WORK REQUEST:
Set the data down again, exactly as it appears below.

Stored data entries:
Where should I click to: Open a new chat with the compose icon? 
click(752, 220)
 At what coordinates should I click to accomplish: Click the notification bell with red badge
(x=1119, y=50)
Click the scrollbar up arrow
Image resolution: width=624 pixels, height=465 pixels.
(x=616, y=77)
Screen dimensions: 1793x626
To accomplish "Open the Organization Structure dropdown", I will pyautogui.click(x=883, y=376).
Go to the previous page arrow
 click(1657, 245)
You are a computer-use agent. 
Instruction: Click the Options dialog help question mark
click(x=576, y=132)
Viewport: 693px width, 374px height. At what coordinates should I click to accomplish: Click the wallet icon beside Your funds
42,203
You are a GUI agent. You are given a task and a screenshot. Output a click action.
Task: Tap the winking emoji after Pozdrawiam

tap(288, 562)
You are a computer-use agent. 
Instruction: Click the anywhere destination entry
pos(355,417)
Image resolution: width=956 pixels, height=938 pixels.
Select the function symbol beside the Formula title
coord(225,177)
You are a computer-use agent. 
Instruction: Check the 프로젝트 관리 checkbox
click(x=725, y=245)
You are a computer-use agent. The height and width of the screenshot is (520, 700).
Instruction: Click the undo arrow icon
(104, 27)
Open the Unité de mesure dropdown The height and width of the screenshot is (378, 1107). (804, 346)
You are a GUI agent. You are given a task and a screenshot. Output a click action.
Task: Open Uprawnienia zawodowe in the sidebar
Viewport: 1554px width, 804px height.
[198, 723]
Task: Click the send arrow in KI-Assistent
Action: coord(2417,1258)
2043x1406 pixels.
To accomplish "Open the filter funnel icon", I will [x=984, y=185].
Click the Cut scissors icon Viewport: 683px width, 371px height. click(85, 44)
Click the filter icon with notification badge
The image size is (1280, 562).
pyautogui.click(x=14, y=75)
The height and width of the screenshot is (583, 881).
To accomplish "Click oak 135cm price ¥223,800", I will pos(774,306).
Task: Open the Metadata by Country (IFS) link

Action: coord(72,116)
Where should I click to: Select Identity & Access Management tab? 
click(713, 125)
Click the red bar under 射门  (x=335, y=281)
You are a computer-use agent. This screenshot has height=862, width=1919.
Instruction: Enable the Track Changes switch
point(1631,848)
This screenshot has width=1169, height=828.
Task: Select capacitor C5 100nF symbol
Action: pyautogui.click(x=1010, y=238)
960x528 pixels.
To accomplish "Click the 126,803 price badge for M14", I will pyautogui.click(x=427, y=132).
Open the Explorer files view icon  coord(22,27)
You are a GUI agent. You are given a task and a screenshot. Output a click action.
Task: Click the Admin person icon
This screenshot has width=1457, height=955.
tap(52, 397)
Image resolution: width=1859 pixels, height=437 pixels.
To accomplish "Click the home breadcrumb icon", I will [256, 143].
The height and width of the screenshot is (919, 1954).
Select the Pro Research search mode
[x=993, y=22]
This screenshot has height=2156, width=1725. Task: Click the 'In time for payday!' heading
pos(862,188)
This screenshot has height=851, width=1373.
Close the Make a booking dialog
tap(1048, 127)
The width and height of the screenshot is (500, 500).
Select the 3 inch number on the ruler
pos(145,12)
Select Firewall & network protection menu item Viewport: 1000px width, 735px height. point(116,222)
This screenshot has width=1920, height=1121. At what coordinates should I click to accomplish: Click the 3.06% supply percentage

FINISHED TASK:
Where should I click to: Open a new chat with the compose icon? 
click(752, 220)
 At what coordinates should I click to accomplish: Click the notification bell with red badge
(x=1119, y=50)
Click the scrollbar up arrow
Image resolution: width=624 pixels, height=465 pixels.
(x=616, y=77)
Screen dimensions: 1793x626
To accomplish "Open the Organization Structure dropdown", I will pyautogui.click(x=883, y=376).
Go to the previous page arrow
 click(1657, 245)
You are a computer-use agent. 
Instruction: Click the Options dialog help question mark
click(x=576, y=132)
Viewport: 693px width, 374px height. At what coordinates should I click to accomplish: Click the wallet icon beside Your funds
42,203
You are a GUI agent. You are given a task and a screenshot. Output a click action.
Task: Tap the winking emoji after Pozdrawiam

tap(288, 562)
You are a computer-use agent. 
Instruction: Click the anywhere destination entry
pos(355,417)
Image resolution: width=956 pixels, height=938 pixels.
Select the function symbol beside the Formula title
coord(225,177)
You are a computer-use agent. 
Instruction: Check the 프로젝트 관리 checkbox
click(x=725, y=245)
You are a computer-use agent. The height and width of the screenshot is (520, 700).
Instruction: Click the undo arrow icon
(104, 27)
Open the Unité de mesure dropdown The height and width of the screenshot is (378, 1107). (804, 346)
You are a GUI agent. You are given a task and a screenshot. Output a click action.
Task: Open Uprawnienia zawodowe in the sidebar
Viewport: 1554px width, 804px height.
[198, 723]
Task: Click the send arrow in KI-Assistent
Action: coord(2417,1258)
2043x1406 pixels.
To accomplish "Open the filter funnel icon", I will [x=984, y=185].
Click the Cut scissors icon Viewport: 683px width, 371px height. click(85, 44)
Click the filter icon with notification badge
The image size is (1280, 562).
pyautogui.click(x=14, y=75)
The height and width of the screenshot is (583, 881).
To accomplish "Click oak 135cm price ¥223,800", I will pos(774,306).
Task: Open the Metadata by Country (IFS) link

Action: coord(72,116)
Where should I click to: Select Identity & Access Management tab? 
click(713, 125)
Click the red bar under 射门  (x=335, y=281)
You are a computer-use agent. This screenshot has height=862, width=1919.
Instruction: Enable the Track Changes switch
point(1631,848)
This screenshot has width=1169, height=828.
Task: Select capacitor C5 100nF symbol
Action: pyautogui.click(x=1010, y=238)
960x528 pixels.
To accomplish "Click the 126,803 price badge for M14", I will pyautogui.click(x=427, y=132).
Open the Explorer files view icon  coord(22,27)
You are a GUI agent. You are given a task and a screenshot. Output a click action.
Task: Click the Admin person icon
This screenshot has width=1457, height=955.
tap(52, 397)
Image resolution: width=1859 pixels, height=437 pixels.
To accomplish "Click the home breadcrumb icon", I will [256, 143].
The height and width of the screenshot is (919, 1954).
Select the Pro Research search mode
[x=993, y=22]
This screenshot has height=2156, width=1725. Task: Click the 'In time for payday!' heading
pos(862,188)
This screenshot has height=851, width=1373.
Close the Make a booking dialog
tap(1048, 127)
The width and height of the screenshot is (500, 500).
Select the 3 inch number on the ruler
pos(145,12)
Select Firewall & network protection menu item Viewport: 1000px width, 735px height. point(116,222)
This screenshot has width=1920, height=1121. At what coordinates should I click to accomplish: Click the 3.06% supply percentage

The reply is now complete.